Autrefois, on envoyait son manuscrit par la poste, accompagné d’un mot manuscrit vaguement tremblant et d’un espoir secret.
Aujourd’hui, on te demande un pitch.
Un résumé vendeur. Court, clair, efficace.
400 caractères espaces compris.
Autrement dit : une fiche produit pour ton chaos personnel.
Ton livre ? Non, ton produit d’appel.
On ne te demande pas ce que tu as vécu, ni pourquoi tu as mis trois ans à trouver la bonne chute.
On veut une phrase d’accroche.
Quelque chose qui « interpelle ».
Comme si ton enfance, tes fantômes et ta colère pouvaient se plier à un brief marketing.
« Une autofiction mordante sur la survie affective dans une famille en ruines. »

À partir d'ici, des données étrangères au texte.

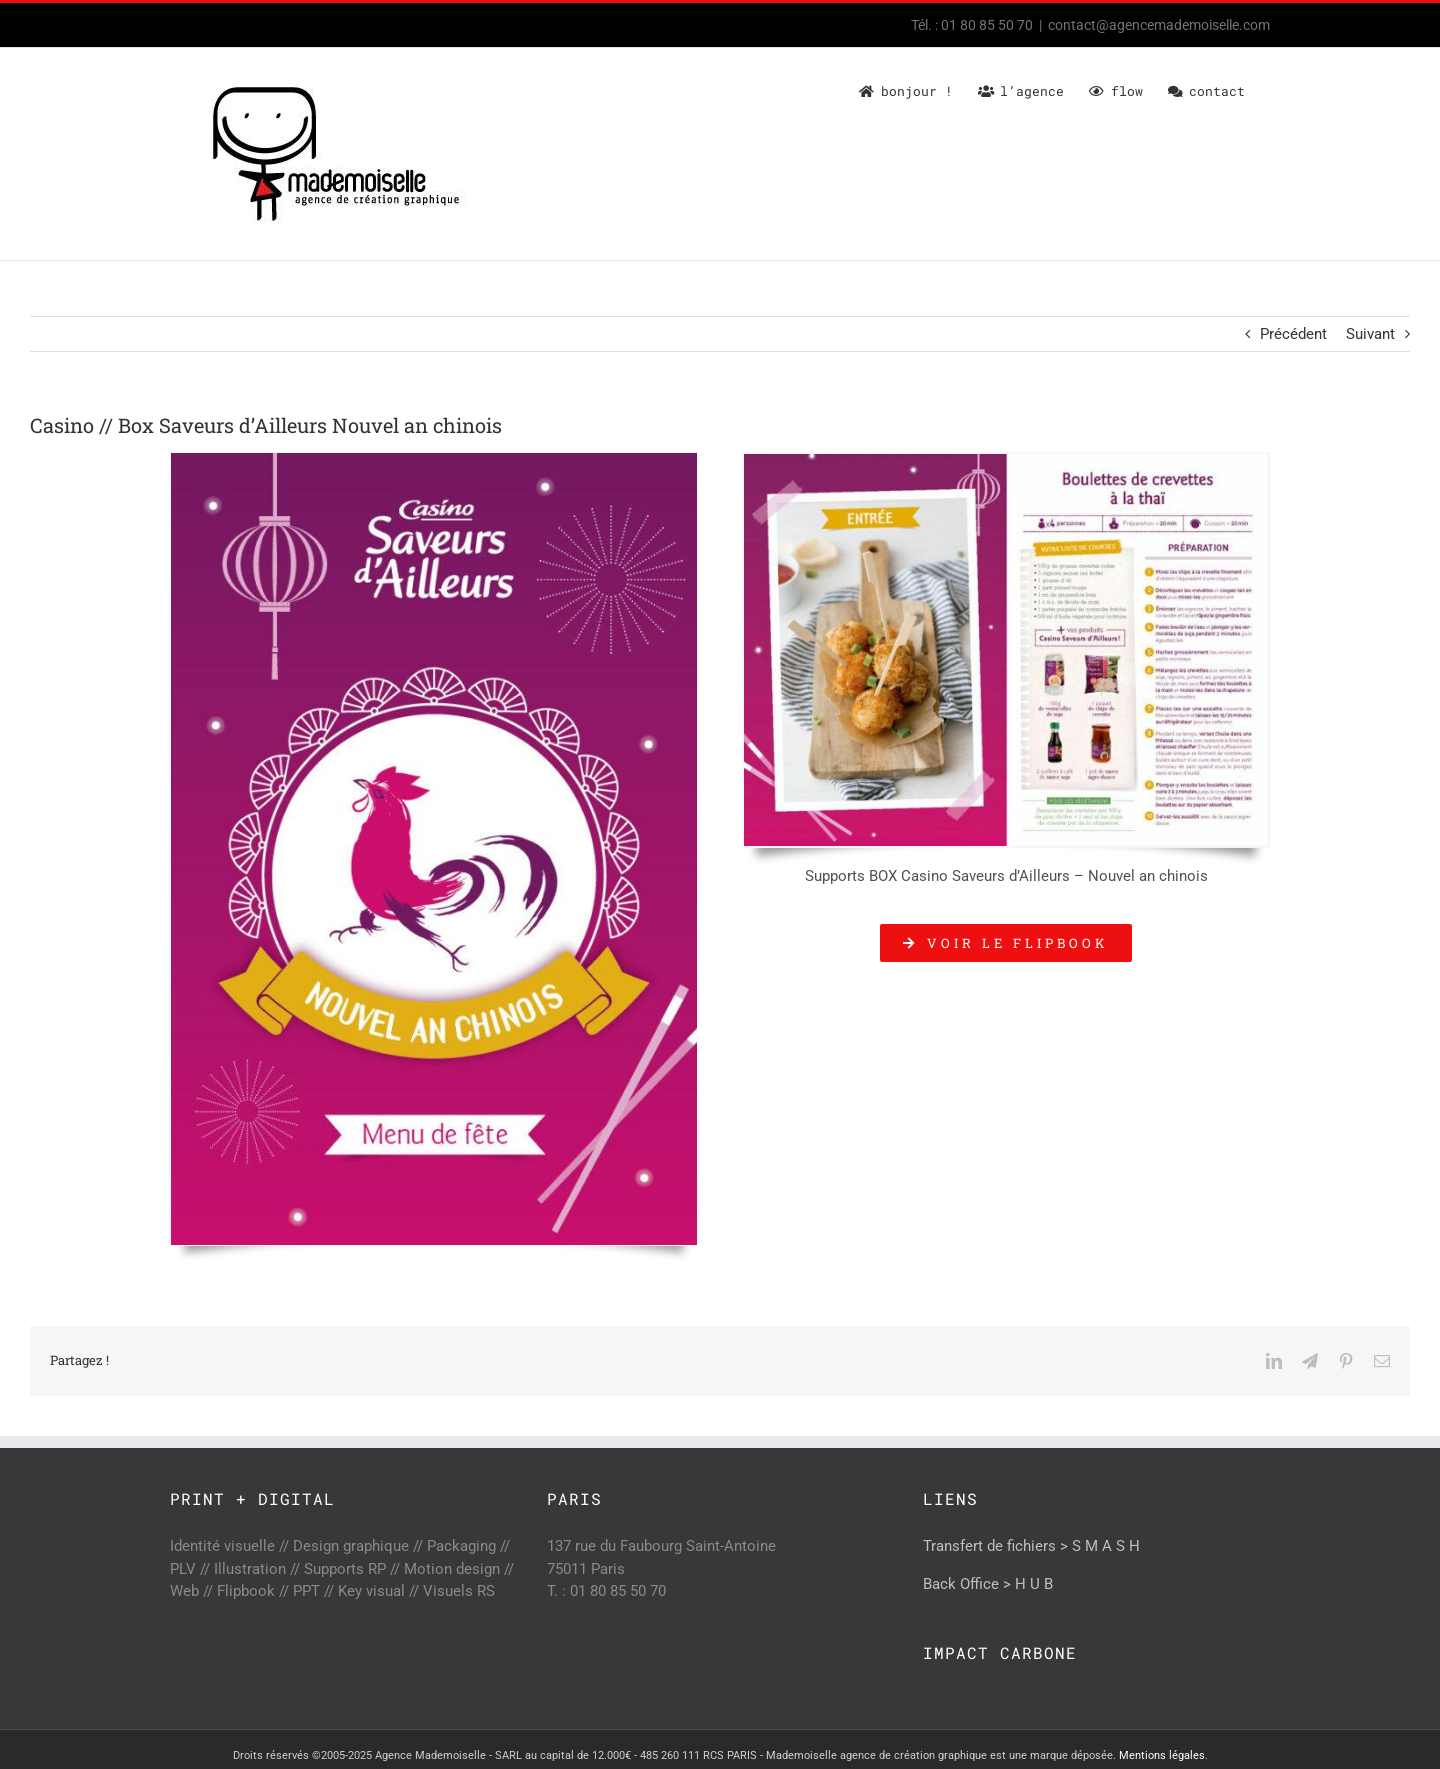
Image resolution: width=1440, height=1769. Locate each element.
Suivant (1370, 334)
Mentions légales (1162, 1755)
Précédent (1293, 334)
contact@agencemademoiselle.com (1159, 25)
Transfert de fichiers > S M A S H (1031, 1546)
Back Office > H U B (988, 1584)
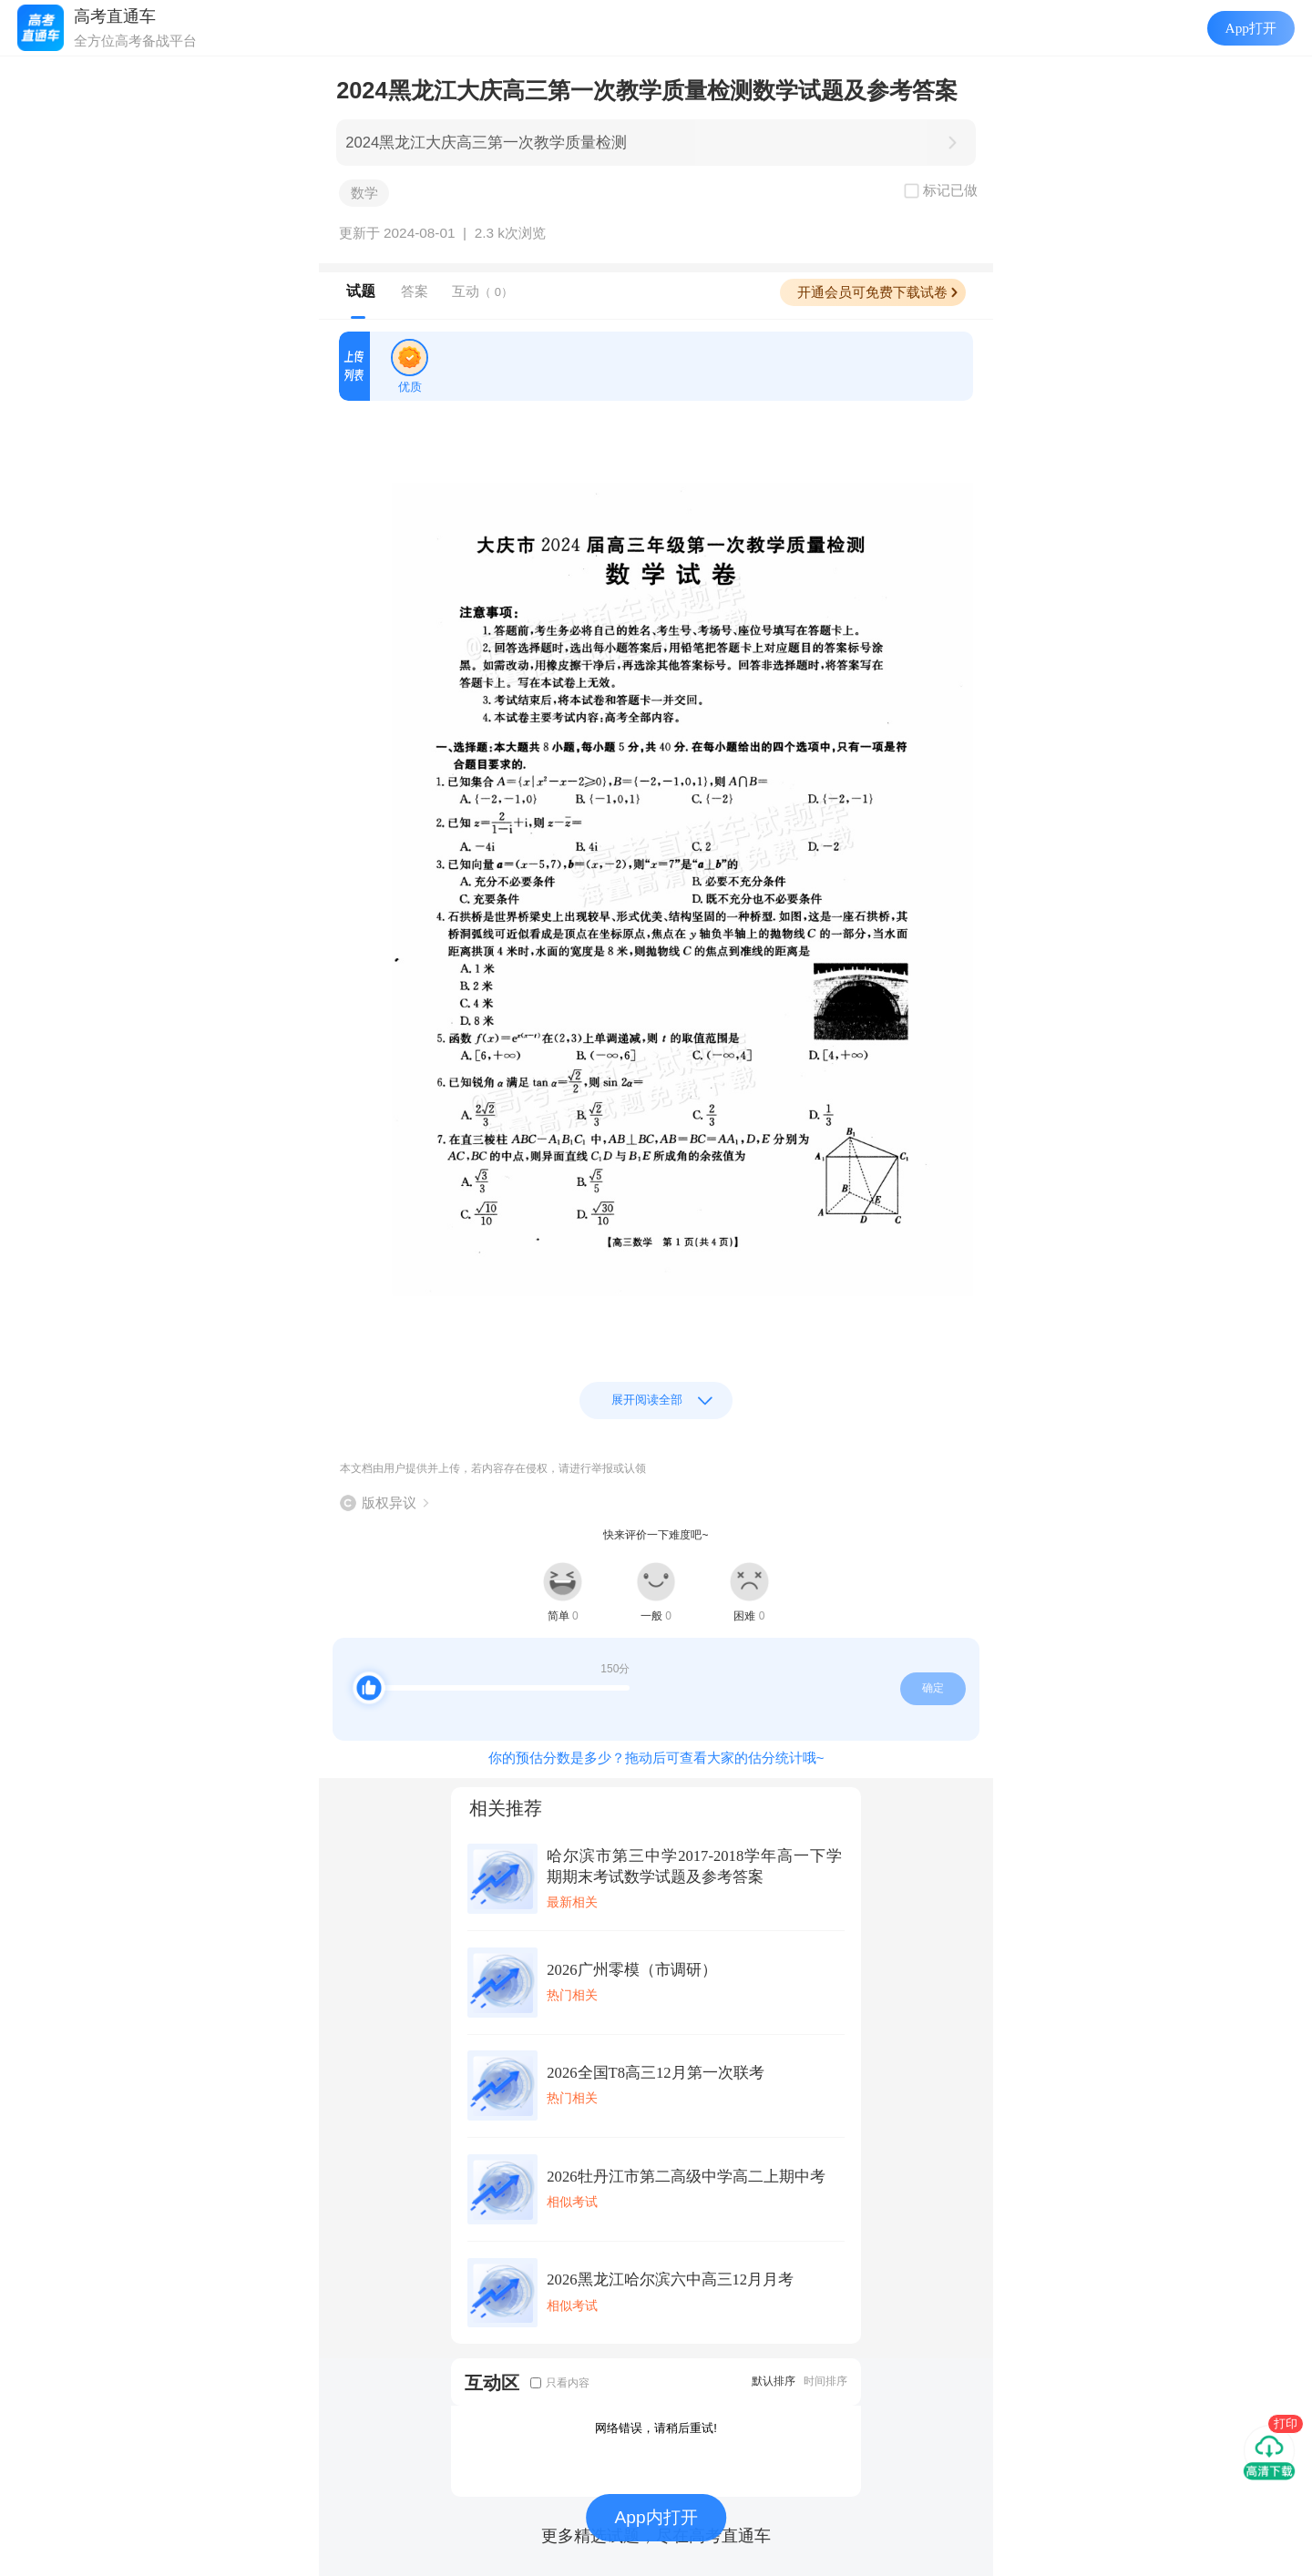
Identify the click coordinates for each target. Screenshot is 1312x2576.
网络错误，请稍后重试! (656, 2428)
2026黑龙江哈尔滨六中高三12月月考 (670, 2279)
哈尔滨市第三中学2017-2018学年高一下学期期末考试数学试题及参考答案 (694, 1866)
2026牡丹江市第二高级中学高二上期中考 (686, 2176)
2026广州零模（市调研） (631, 1969)
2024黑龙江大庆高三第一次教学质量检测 (486, 142)
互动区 (492, 2382)
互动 (482, 291)
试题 (360, 291)
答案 (414, 291)
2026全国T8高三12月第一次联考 (655, 2072)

Voilà. Trois mois de réécriture, condensés en punchline.
Le pitch, cette porte d’entrée… avec interphone cassé
Tu t’appliques. Tu relis. Tu coupes.
Tu veux faire envie sans en dire trop. Montrer la voix du texte sans sombrer dans l’étiquetage.
Mais parfois, tu te demandes si le pitch ne sera pas lu avant même ton nom.
Et pire : s’il sera la seule chose lue.
Alors tu ajustes les mots comme une bombe à retardement.
Tu mets un « résilience » par-ci, un « fracture intime » par-là.
Tu veux être littéraire, mais pas pompeux.
Original, mais pas barré.
Bref : tu veux plaire… sans te trahir (trop).
400 caractères, 12 névroses
Le paradoxe, c’est que tu peux écrire 60 000 mots sans trembler, mais ces 400 caractères-là ?
Ils te réduisent à l’état de stagiaire en panique.
Tu pèses chaque virgule. Tu changes « et » en « mais ». Tu demandes à dix proches ce qu’ils en pensent.
Et quand tu l’envoies ?
Tu actualises tes mails comme un ado en attente de « vu ».
Conclusion lucide
Le pitch à l’éditeur, c’est la bande-annonce d’un film que t’as tourné seul, sans budget, avec ton cœur.
Tu sais qu’il ne dit pas tout.
Mais s’il rate… personne ne verra jamais le film.
Alors tu l’écris, tu le retravailles, tu le maudis.
Et tu finis par l’envoyer.
Avec, dans la gorge, ce vieux mélange de honte, de fierté et d’espoir minuscule.